Goals:
1. In the cut and awk question, what does awk do with runs of several spaces in the "ls -l" output?
2. Name every command the cut and awk question mentions by name.
3. Continue the cut and awk question from where it stops.

Document:
————
Cut and Awk command : Delimiter behaviour

Question

I tried to use cut command to get a list of file names and their sizes from "ls -l" command output.

$ ls -l | cut -f 5,9 -d " "

It gives me output based on 'SINGLE WHITE SPACE' as a delimiter. When "ls -l" output contains consecutive spaces in certain rows, then the output of the command is not proper for those rows. The rows which have only single white space as column separator, give correct output.

When I run following command:

$ ls -l | awk '{ print $5"\t"$9 }'

awk is ignoring multiple spaces and properly extracting columns from "ls -l" output. While, cut is treating each space as a delimiter, there by putting values in wrong columns.

It gives correct output for all rows.

Why is this happening ? What can I do to work this out with cut command ?
————
Data shown:
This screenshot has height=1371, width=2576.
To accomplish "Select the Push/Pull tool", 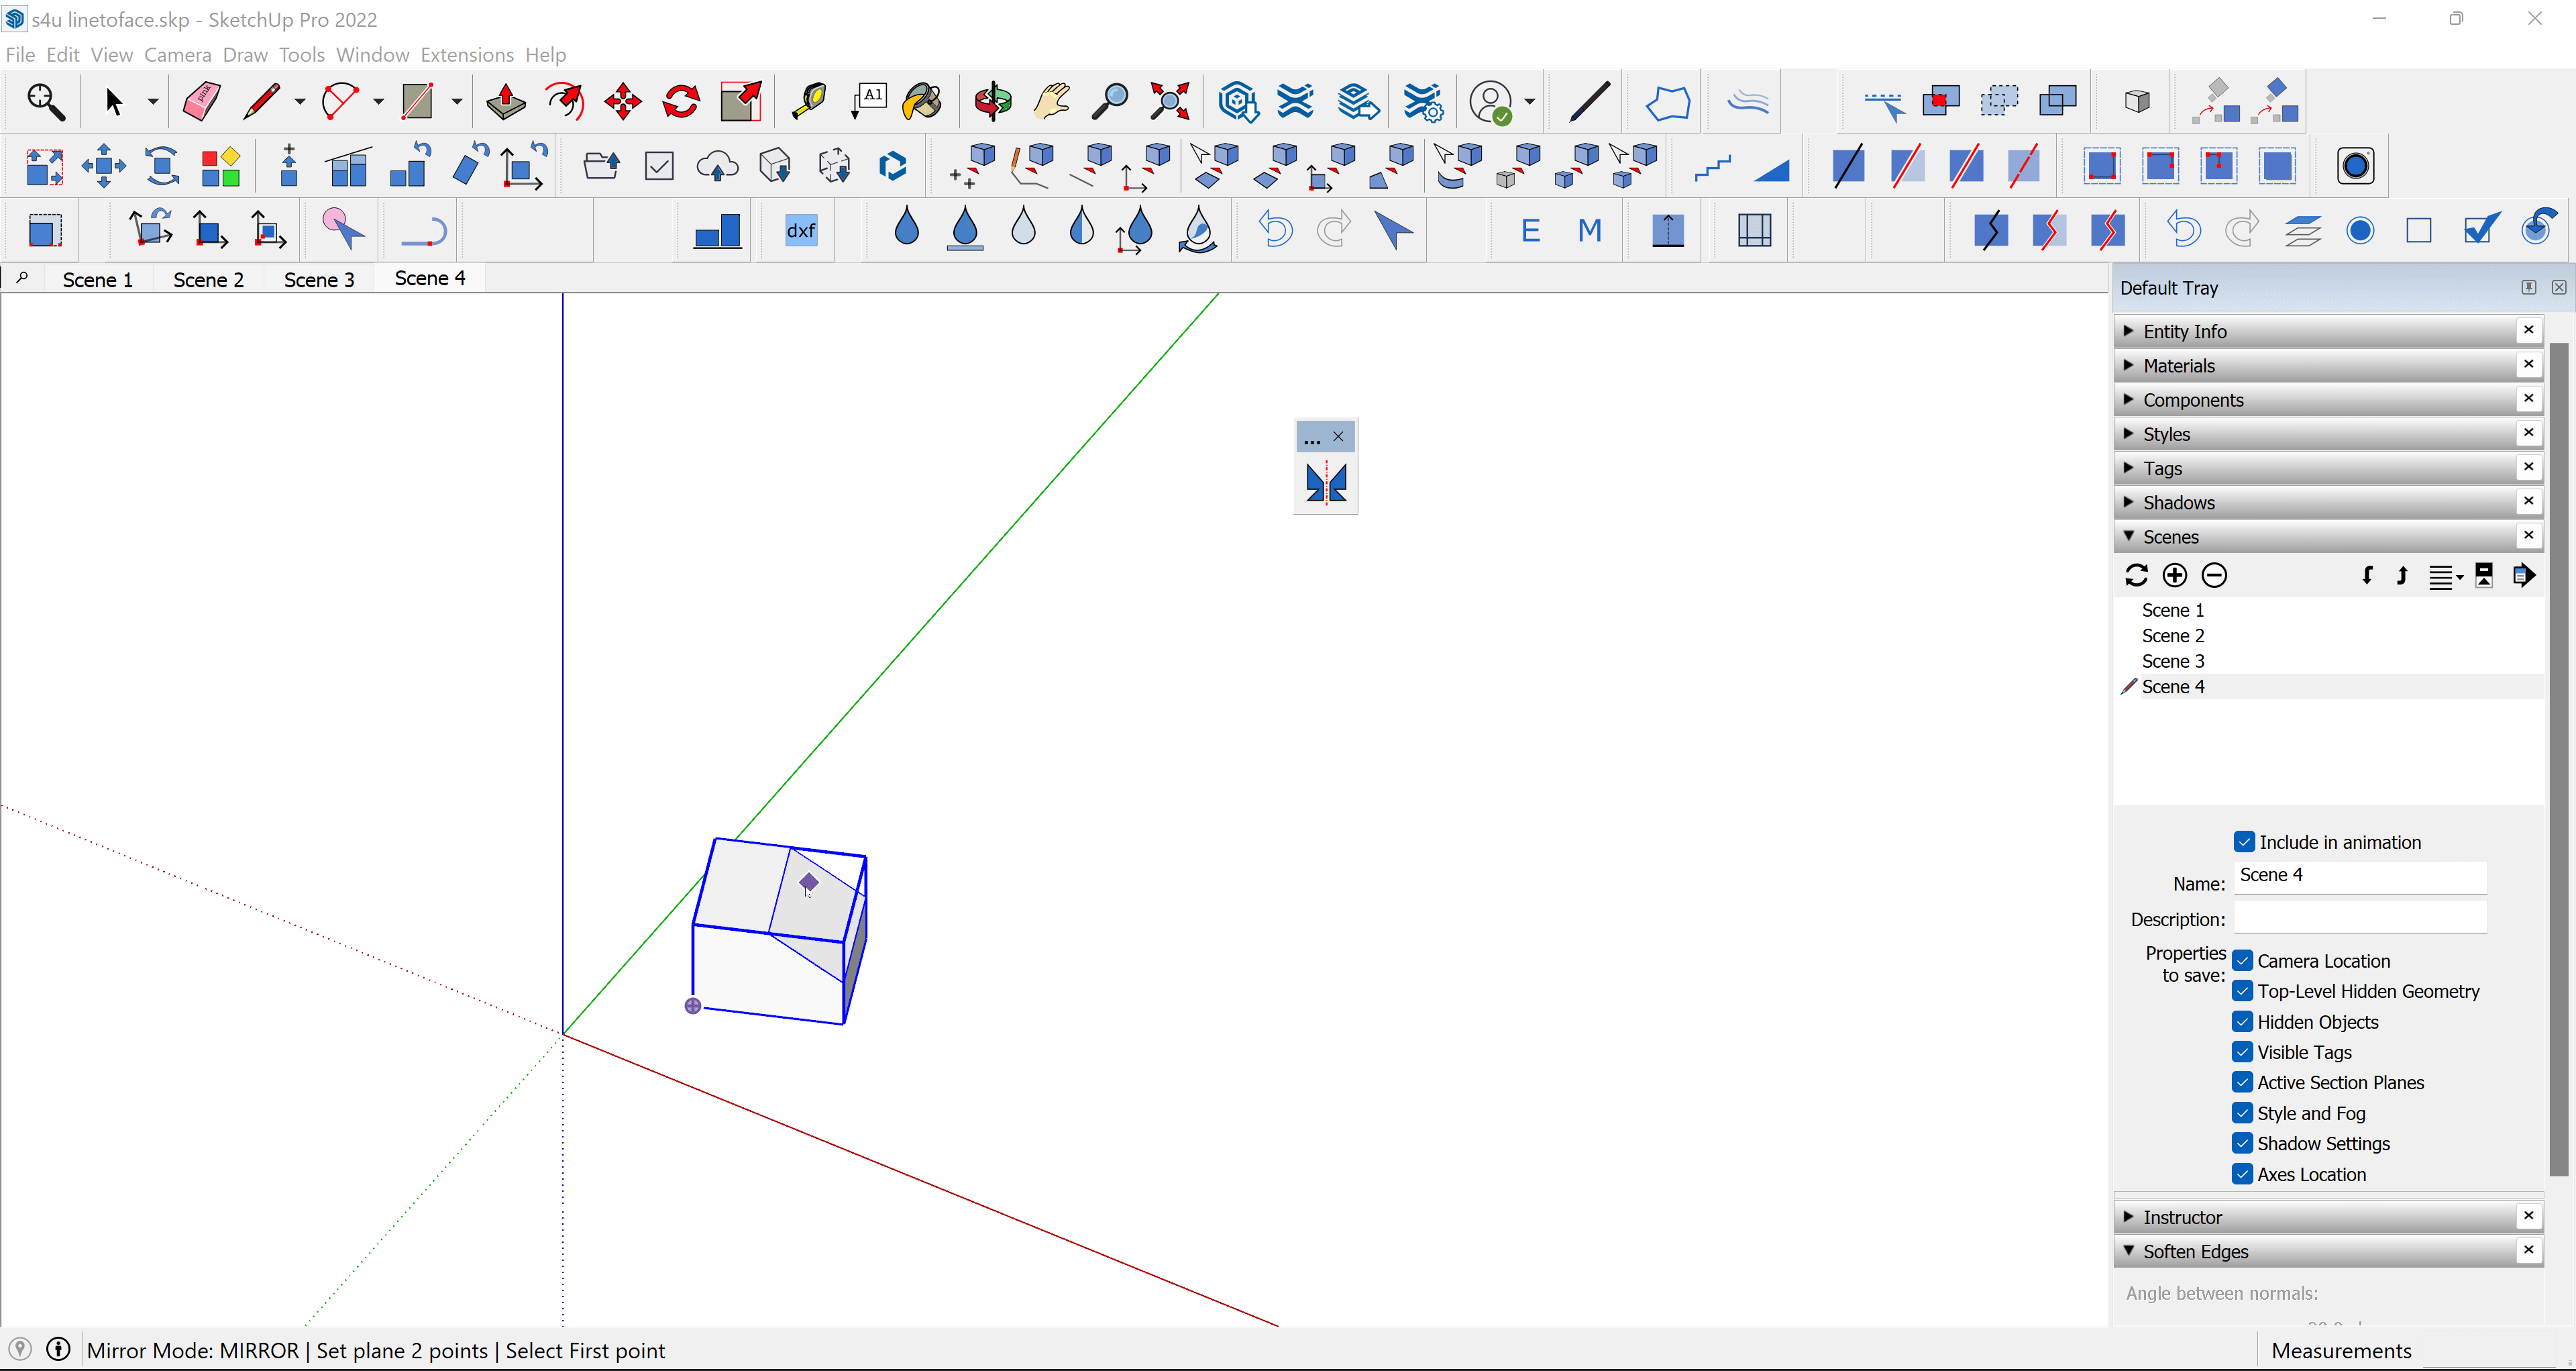I will click(506, 101).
————
Answers for the exercise:
1. It ignores them and extracts the columns correctly.

2. ls, cut, awk

3.
Answer 1

awk splits fields on whitespace. cut splits fields on a delimiting character . awk is the better tool for this problem.

As an alternative, you can pipe ls -l into a utility that either compresses multiple space chars (maybe tr -s ), or into a utility that replaces multiple space chars with a single one (maybe sed ). Then cut will do what you want it to.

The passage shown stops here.